Notes on Radioactive Decay

Radioactive Decay

• Definition: Radioactive decay is a random process by which an unstable atomic nucleus loses energy by emitting radiation. This can involve the emission of particles or electromagnetic waves.

• Mathematical Representation:

  • The rate of change of mass (m) or the number of radioactive atoms present in a sample is proportional to the amount currently present at that time.
  • This relationship can be expressed mathematically as:
    \frac{dm}{dt} = -km
  • Where:
    • dm : represents the change in mass or quantity over time.
    • dt : represents the change in time.
    • k : is the decay constant, which is a positive number that is unique to each radioactive isotope. It signifies the probability per unit time that a nucleus will decay.
    • The negative sign indicates that as time increases, the mass or number of radioactive atoms present decreases, consistent with the nature of radioactive decay.

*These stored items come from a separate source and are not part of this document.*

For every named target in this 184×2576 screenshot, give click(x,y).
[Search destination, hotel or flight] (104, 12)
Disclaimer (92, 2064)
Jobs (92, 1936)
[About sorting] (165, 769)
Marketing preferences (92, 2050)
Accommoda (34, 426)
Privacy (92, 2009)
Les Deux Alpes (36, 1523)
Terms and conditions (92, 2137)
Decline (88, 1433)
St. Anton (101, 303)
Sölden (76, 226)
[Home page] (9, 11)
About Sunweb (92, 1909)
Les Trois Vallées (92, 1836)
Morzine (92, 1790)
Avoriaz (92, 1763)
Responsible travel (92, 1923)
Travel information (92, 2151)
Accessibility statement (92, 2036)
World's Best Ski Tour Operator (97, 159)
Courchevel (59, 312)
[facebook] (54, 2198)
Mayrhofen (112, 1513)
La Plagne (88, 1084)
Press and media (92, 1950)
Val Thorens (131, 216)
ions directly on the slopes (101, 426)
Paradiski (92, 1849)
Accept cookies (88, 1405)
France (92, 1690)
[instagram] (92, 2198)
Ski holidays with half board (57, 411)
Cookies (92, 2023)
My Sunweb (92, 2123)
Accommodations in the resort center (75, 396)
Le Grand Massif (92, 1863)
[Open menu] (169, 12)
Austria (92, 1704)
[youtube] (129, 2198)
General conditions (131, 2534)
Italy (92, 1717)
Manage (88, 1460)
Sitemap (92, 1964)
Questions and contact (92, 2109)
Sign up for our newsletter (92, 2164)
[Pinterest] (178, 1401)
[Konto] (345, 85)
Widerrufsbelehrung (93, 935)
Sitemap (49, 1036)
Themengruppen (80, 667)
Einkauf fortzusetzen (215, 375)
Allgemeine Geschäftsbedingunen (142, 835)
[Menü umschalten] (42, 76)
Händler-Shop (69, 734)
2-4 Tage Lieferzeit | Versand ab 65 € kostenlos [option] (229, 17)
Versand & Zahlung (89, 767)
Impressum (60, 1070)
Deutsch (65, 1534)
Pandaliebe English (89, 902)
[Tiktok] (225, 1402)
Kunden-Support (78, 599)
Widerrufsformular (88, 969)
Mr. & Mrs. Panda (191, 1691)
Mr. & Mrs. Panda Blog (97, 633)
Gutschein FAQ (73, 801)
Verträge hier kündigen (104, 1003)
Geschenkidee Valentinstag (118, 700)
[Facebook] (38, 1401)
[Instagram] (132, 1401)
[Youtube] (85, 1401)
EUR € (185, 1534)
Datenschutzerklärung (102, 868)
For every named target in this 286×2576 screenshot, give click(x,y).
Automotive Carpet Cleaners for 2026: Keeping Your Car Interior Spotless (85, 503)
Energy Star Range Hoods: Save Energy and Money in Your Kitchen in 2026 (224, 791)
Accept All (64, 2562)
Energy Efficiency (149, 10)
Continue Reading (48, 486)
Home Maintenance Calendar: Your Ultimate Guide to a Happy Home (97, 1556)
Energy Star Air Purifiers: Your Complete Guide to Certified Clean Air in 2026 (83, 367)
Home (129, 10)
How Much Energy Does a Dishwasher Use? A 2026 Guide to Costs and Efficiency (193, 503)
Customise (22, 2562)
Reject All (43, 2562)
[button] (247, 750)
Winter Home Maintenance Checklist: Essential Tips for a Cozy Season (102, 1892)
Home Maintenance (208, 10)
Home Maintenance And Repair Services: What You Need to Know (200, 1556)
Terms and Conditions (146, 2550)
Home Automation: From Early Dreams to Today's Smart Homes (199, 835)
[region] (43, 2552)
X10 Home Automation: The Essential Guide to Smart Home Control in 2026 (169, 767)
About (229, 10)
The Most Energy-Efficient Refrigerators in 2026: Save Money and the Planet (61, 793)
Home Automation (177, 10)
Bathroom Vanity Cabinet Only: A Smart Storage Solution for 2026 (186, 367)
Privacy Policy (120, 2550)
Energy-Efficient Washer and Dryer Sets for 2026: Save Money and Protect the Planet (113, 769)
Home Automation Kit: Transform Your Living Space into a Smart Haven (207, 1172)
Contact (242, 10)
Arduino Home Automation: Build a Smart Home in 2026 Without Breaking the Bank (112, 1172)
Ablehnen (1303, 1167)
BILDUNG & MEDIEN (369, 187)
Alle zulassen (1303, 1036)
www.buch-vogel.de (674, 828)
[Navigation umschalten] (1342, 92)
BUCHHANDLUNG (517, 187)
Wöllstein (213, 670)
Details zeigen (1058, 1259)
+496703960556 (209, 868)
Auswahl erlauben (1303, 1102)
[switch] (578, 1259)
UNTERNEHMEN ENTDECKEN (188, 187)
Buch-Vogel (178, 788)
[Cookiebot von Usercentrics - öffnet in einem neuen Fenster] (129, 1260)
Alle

• Implications of the Decay Constant:

  • The decay constant is essential for calculating the half-life of a radioactive substance.
  • The half-life (T) is the time required for half the quantity of a radioactive substance to decay. It can be calculated using:
    T_{1/2} = \frac{\ln(2)}{k}
  • Where \ln(2) is the natural logarithm of 2 (approximately 0.693).

• Example Situations:

  • If a sample originally contains 100 grams of a radioactive isotope with a decay constant ( k ) of 0.1 per year, the mass remaining after a certain time can be calculated using the above equations.
  • After one half-life (10 years for this example), 50 grams would remain, as half of the original mass has decayed.

• Applications of Radioactive Decay:

  • Used in radiometric dating to determine the age of materials based on the concentrations of radioactive isotopes.
  • Essential in fields like nuclear medicine for diagnosing and treating diseases, as well as in nuclear power generation and safety evaluations.